Text provided below:
The purpose of this this section is to explain the causes of three different types of dementia

The purpose of this this section is to explain the causes of three different types of dementia. According to Alzheimer’s Society (2017) the word ‘Dementia’ describes a set of symptoms that may include memory loss and difficulties with thinking, problem solving or language. Nicola Matthews (2016) defines dementia as a progressive, degenerative disorder.The three types of dementia i am going to explain the causes of are Alzheimer’s disease, vascular dementia and dementia with Lewy bodies (DLB).
Alzheimer’s Disease
Nicola Matthews (2016) suggests that Alzheimer’s Disease is the most common form of dementia. She then goes on to say that it is caused by a build-up of protein ‘plaques’ and ‘tangles’ in the brain, meaning that the nerve cells cannot pass on signals effectively. According to Medical News Today (2017) Alzheimer’s disease is a neurodegenerative disease, meaning there is progressive death of brain cells that happen over a period of time. Both these views are supported by the Alzheimer’s Society (2017) who say that during the course of the disease, proteins build up in the brain to form structures called ‘plaques’ and ‘tangles’. The Alzheimer’s Society then go on to say this leads to the loss of connections between nerve cells, and eventually to the death of nerve cells and loss of brain tissue.
End of Text provided.
Records supplied below:
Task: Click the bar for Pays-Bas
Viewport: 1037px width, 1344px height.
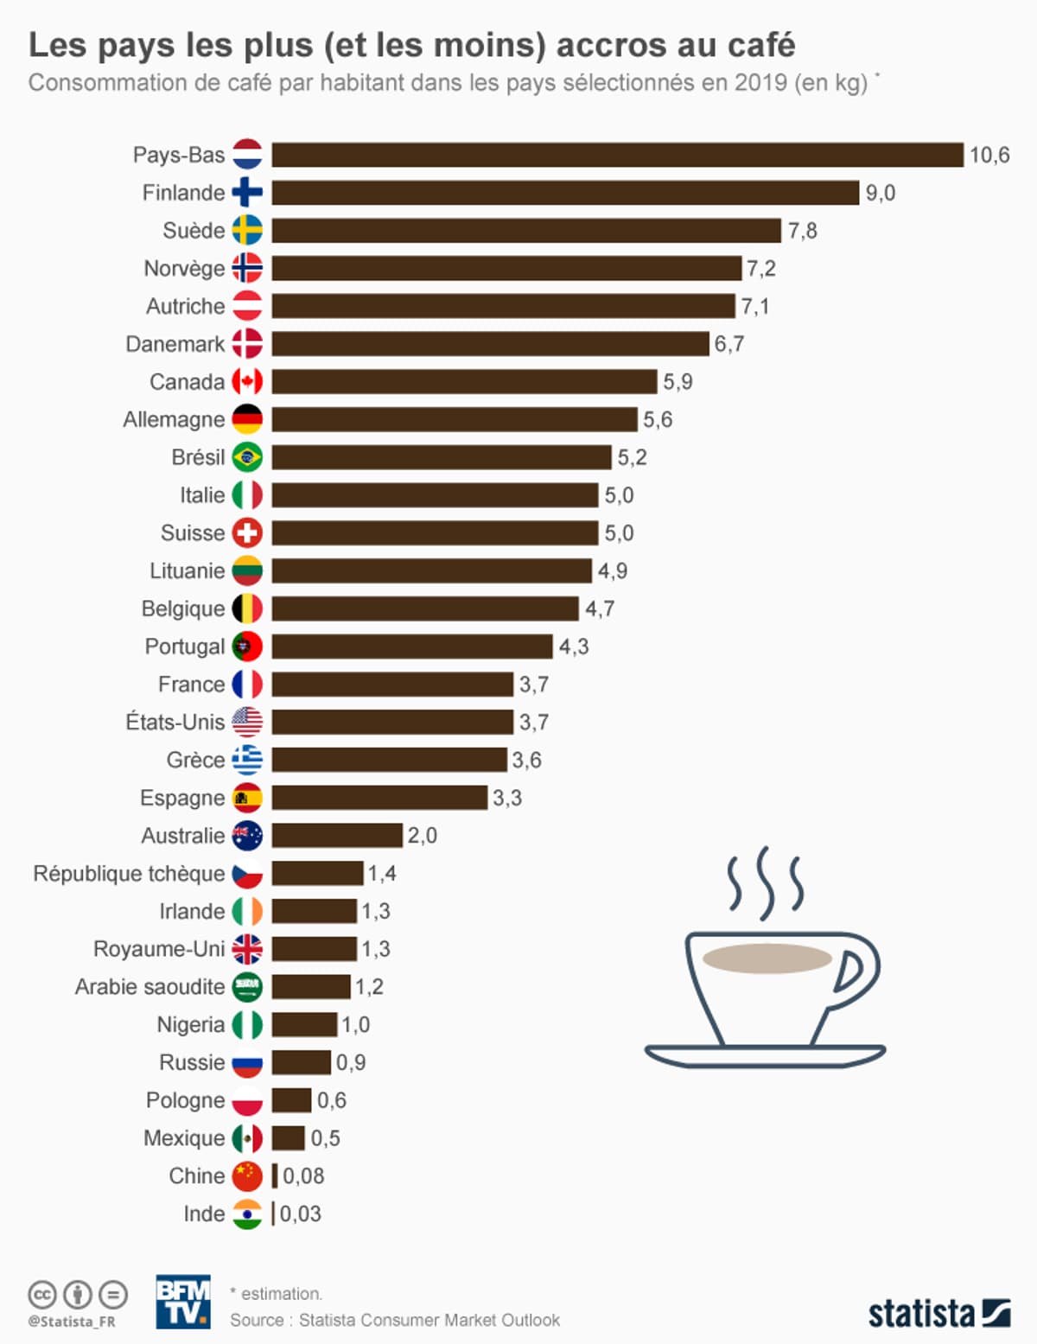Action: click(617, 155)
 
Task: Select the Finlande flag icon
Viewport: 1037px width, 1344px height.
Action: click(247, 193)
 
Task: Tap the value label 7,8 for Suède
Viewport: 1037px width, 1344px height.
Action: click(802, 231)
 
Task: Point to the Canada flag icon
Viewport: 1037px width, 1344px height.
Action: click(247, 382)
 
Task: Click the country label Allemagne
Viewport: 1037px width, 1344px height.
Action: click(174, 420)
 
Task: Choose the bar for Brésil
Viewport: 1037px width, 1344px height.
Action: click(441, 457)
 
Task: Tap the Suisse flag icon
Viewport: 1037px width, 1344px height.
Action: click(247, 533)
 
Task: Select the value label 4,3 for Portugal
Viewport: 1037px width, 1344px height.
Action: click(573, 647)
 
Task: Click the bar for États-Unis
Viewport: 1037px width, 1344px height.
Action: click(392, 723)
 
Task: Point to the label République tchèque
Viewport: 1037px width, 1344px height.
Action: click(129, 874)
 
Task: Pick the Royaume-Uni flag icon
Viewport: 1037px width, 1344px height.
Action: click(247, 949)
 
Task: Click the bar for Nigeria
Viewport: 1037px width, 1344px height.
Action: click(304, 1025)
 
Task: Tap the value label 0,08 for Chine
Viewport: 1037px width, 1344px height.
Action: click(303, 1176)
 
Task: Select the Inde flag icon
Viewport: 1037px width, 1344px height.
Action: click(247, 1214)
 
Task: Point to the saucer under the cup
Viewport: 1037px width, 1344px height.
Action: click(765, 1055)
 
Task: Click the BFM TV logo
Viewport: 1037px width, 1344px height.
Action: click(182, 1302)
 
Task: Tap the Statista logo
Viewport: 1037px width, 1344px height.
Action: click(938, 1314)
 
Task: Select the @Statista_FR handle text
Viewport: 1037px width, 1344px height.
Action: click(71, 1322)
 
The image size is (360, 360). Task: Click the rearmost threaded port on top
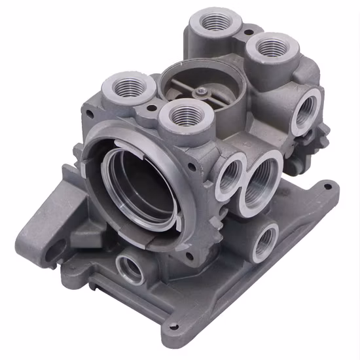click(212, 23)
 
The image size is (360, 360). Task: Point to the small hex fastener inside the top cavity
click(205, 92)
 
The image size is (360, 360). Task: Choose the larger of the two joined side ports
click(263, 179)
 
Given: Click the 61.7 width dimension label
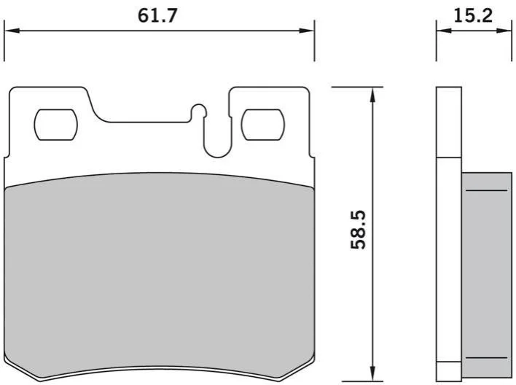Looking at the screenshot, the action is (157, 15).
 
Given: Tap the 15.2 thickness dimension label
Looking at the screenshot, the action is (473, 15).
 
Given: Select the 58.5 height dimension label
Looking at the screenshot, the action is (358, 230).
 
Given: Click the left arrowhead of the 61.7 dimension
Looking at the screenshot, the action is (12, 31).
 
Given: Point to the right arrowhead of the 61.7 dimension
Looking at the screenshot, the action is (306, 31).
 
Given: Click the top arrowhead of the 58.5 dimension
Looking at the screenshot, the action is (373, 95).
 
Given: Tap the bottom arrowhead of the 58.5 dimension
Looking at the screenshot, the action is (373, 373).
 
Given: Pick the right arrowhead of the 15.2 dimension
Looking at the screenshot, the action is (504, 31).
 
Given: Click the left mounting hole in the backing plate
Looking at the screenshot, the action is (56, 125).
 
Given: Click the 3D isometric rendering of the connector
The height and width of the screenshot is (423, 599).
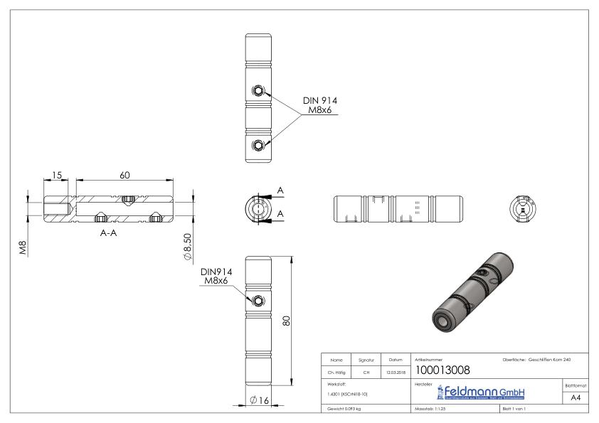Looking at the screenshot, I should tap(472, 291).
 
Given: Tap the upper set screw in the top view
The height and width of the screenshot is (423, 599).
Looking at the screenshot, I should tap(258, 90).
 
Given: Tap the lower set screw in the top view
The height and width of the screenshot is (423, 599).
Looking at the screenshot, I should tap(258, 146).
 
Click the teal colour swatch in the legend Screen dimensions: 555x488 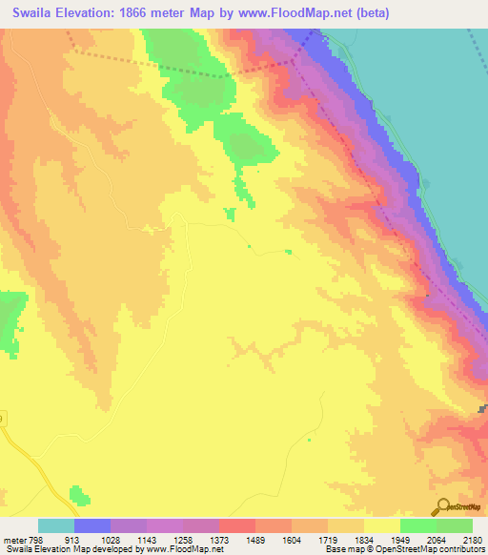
End of Records supplied.
◆ **Exercise instructions**
a – Translate this sentence from the text on dementia into Spanish: "Nicola Matthews (2016) suggests that Alzheimer’s Disease is the most common form of dementia."
b – Which three types of dementia does the text on dementia say it will explain the causes of?
Rely only on the text on dementia when answering, not on the lines.

◆ **Solution set**
a – Nicola Matthews (2016) sugiere que la enfermedad de Alzheimer es la forma más común de demencia.

b – Alzheimer’s disease, vascular dementia and dementia with Lewy bodies (DLB).